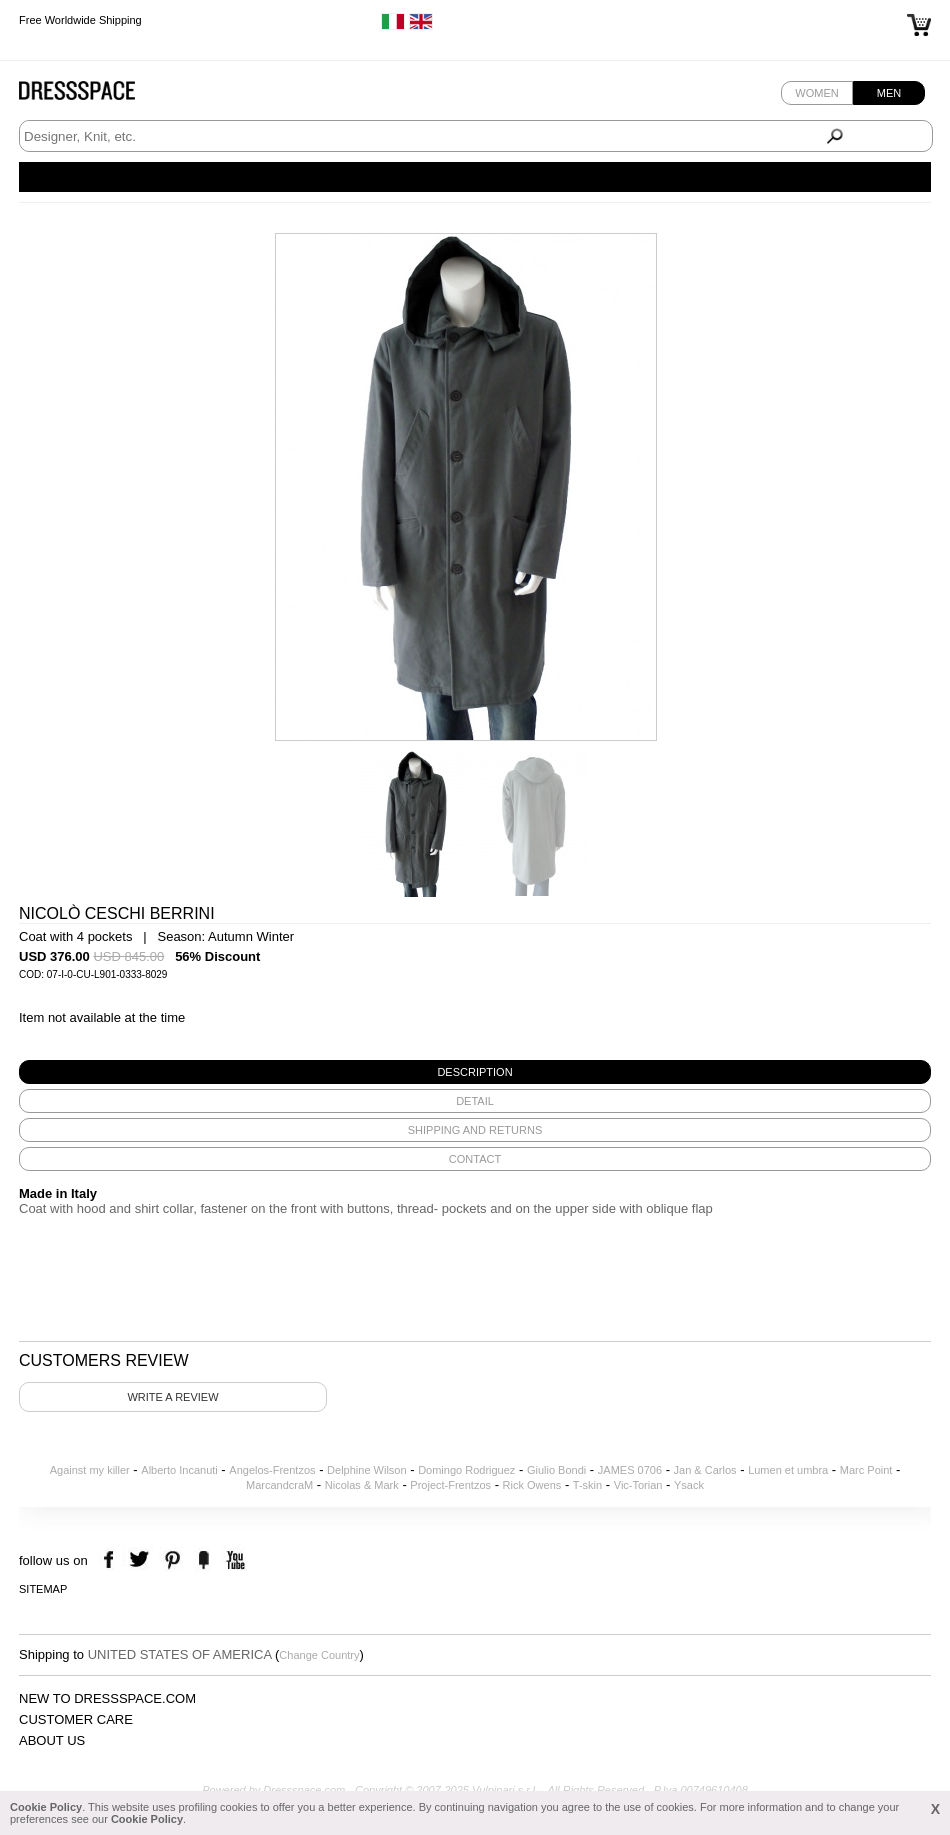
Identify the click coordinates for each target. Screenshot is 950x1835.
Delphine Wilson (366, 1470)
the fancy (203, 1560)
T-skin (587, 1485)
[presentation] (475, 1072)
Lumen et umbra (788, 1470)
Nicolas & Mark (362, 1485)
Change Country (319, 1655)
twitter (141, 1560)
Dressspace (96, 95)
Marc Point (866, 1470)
* * *
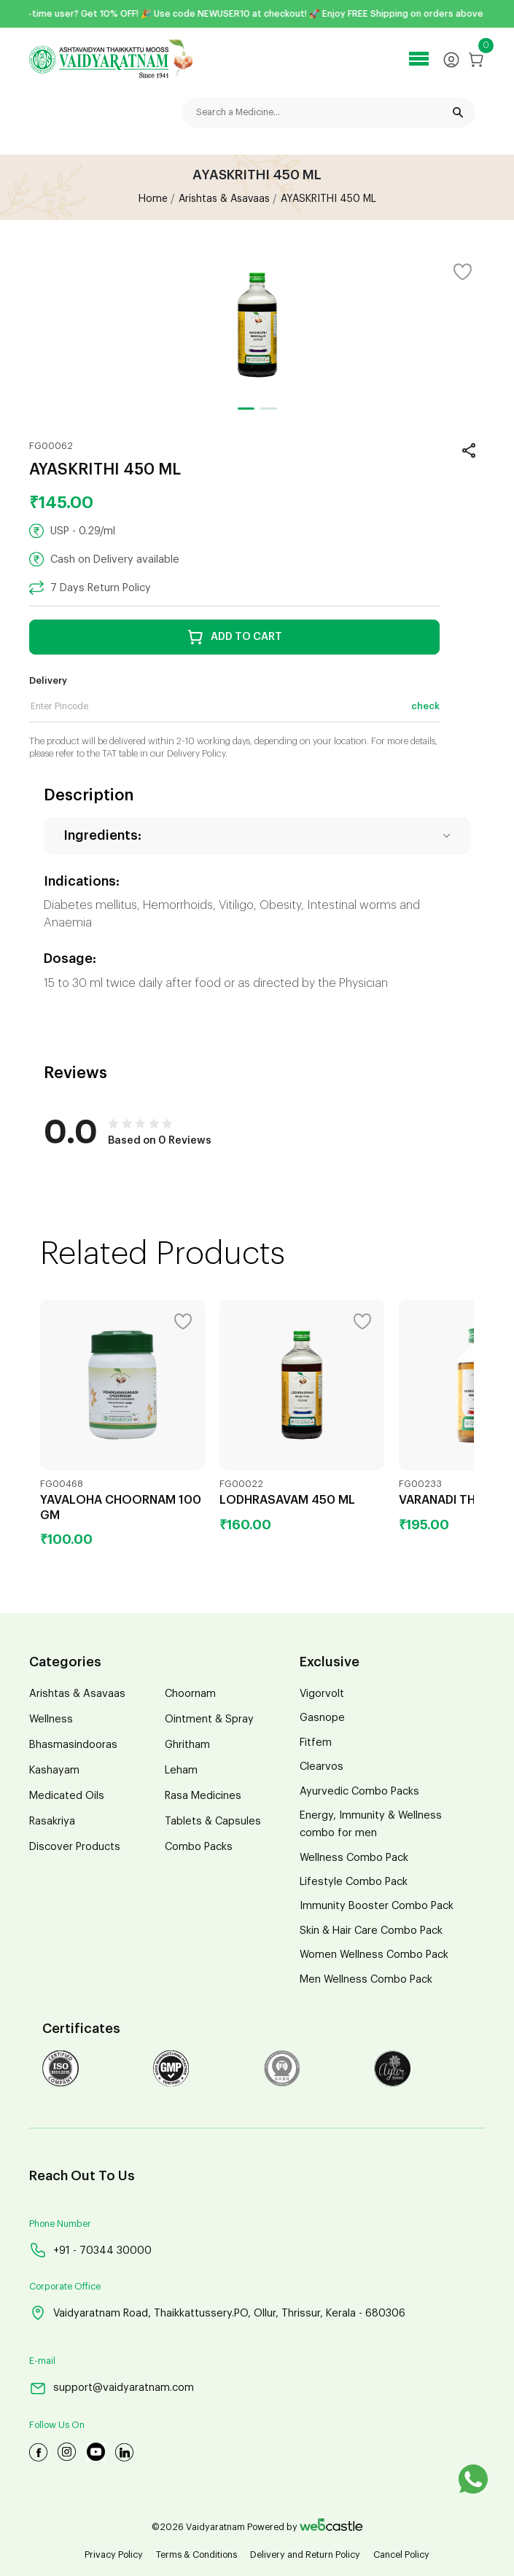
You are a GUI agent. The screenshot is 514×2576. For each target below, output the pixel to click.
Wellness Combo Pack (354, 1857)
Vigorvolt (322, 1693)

• GOAL OF THE EXERCISE
Render the entries starting with the line containing "Identify the click" and going on through the line containing "Dressspace (96, 95)" as a JSON list of strings, one string per line, leaving out blank lines.

• FINAL RESULT
[
  "Identify the click coordinates for each target. Screenshot is 950x1835.",
  "Delphine Wilson (366, 1470)",
  "the fancy (203, 1560)",
  "T-skin (587, 1485)",
  "[presentation] (475, 1072)",
  "Lumen et umbra (788, 1470)",
  "Nicolas & Mark (362, 1485)",
  "Change Country (319, 1655)",
  "twitter (141, 1560)",
  "Dressspace (96, 95)"
]